In a previous post I talked about the blame game. I suggested that “the blame game” is a necessary part of software failures so it shouldn't be treated with as much fear and loathing it usually receives. By understanding the human need to pin down blame (and the general inability for human's to be able to) we are avoiding ignoring this very human success or failure factor.

Related to “the Blame Game” is what I call “the Prime Mistake.” And unfortunately, The Prime Mistake, is very bad for software developers, so it’s best we understand the concept.

The perfect example of “the Prime Mistake” happened to me years ago back in high school, in my Geometry class. My teacher had a bad habit of making all the problems dependent on the answer of a previous problem. Worse yet, he didn’t give partial credit for having done the follow on problem the right way but with the wrong starting value.

On one test I took, I missed the very first problem due to a stupid error.
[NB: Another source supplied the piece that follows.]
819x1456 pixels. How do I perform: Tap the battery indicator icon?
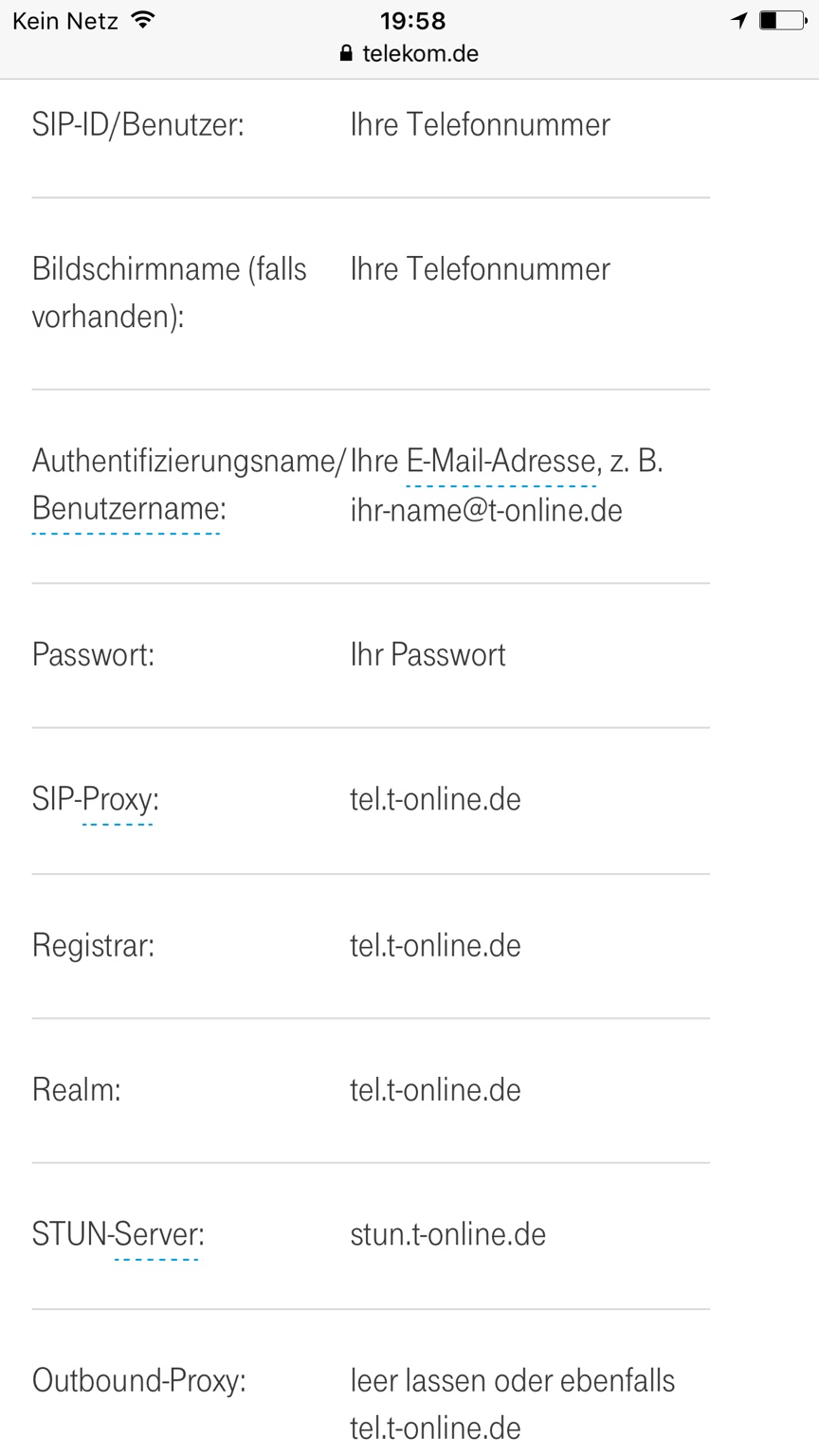coord(782,20)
The rest of the problems used that value as their starting point, so I basically missed everything.

That first problem that I missed is an example of “the Prime Mistake” because it’s the original mistake that causes all the follow on mistakes.
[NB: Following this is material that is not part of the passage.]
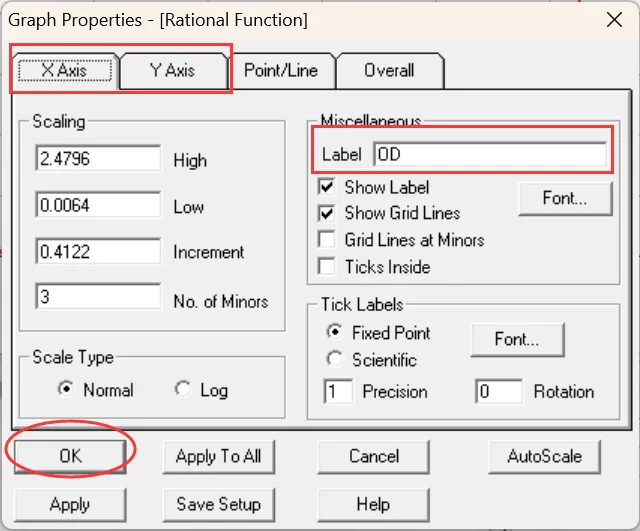Screen dimensions: 640x531
Task: Select the X Axis tab
Action: click(x=64, y=71)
Part of the Blame Game is the attempt to track down the Prime Mistake so that we can pin everyone else’s mistakes on one person.

Developers and The Prime Mistake

When it comes to developers, the Prime Mistake seems to be particularly dangerous. As it turns out, absolutely all problems in software can be traced (in some way) back to the programmer, usually with a pretty obvious cause and effect – a mistake on the programmers part. Woe is the software programmer!
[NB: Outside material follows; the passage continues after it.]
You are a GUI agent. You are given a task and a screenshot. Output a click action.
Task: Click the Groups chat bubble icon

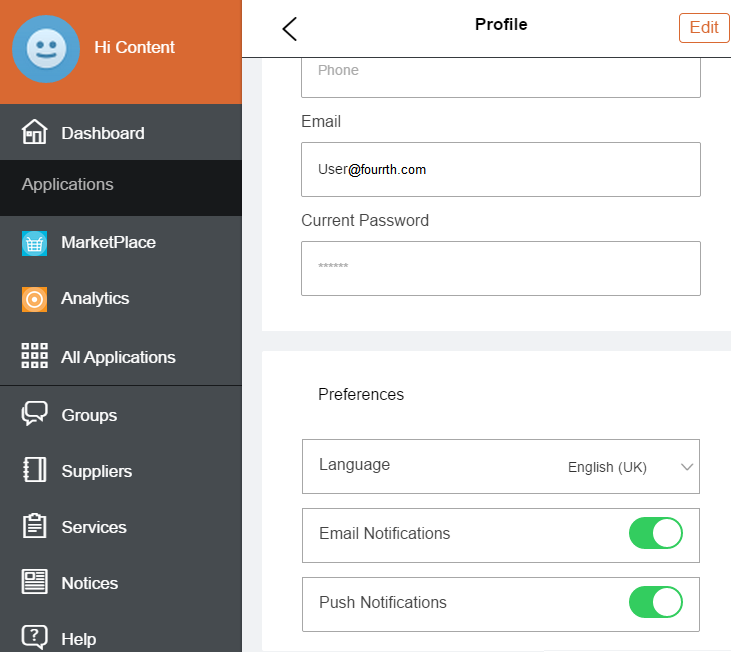35,415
Due to the prime mistake, the programmer may end up with basically everything at their feet. After all, every single defect in the code is – in a very real sense – their fault.

The problem with this line of thought is that removing all defects is beyond human capacity.

Worse yet, we tend to be far more forgiving of “mistakes” in principle than in practice. Ask any user or manager or user upfront if they accept that programmers, no matter how hard they try, will make mistakes. “Sure, they say. It’s inevitable.”

But then watch those same managers and users after an actual bug lead to a problem that causes a real dollar loss! Heaven help the programmer then.

The problem is that when a real defect is uncovered, it doesn’t come in a “theoretical package” it comes with real damage, such as loss of dollars, confidence, or prestige. This is why we react differently to real defects than theoretical defects.

To make things worse, real defect are shortly followed with “a fix” which is really just a fancy way of saying “all information about how it could have been avoided if the programmer has just been ‘a bit more careful or smarter.’”

So the temptation to assign the Prime Mistake to the developer may become overwhelming for “real defects.”

Spreading the Blame Means Spreading the Responsibility

In our more theoretical moments, we know that programmers can’t possibly have no defects. It is this realization that has led to the industry standard of having “testers” that are separate from programmers. Indeed, the invention of “testers” is a very good step in the right direction. We effectively “spread the blame” out a bit. If a defect gets past both the developer and the tester, we might feel a bit more forgiving to the developer for having “screwed it up.”

(Another point is that a tester hopefully helps find the defect before there is a loss attached to it. But this is a tale for another time.)

But we shouldn’t stop here. Software is so complex that even a good developer and a good tester together can’t realistically “not make errors.” Everyone involved in the project must take responsibility for avoiding defects. The users must test regularly and give clear requirements, the programmer must use automated unit tests, and the testers must have test plans so that they aren’t relying on memory. Removing defects in software is never one person’s (or one group’s) responsibility.

And when all of that together fails, at least everyone knows we all did the best we could.

Published Tuesday, January 05, 2010 2:00 AM by BruceNielson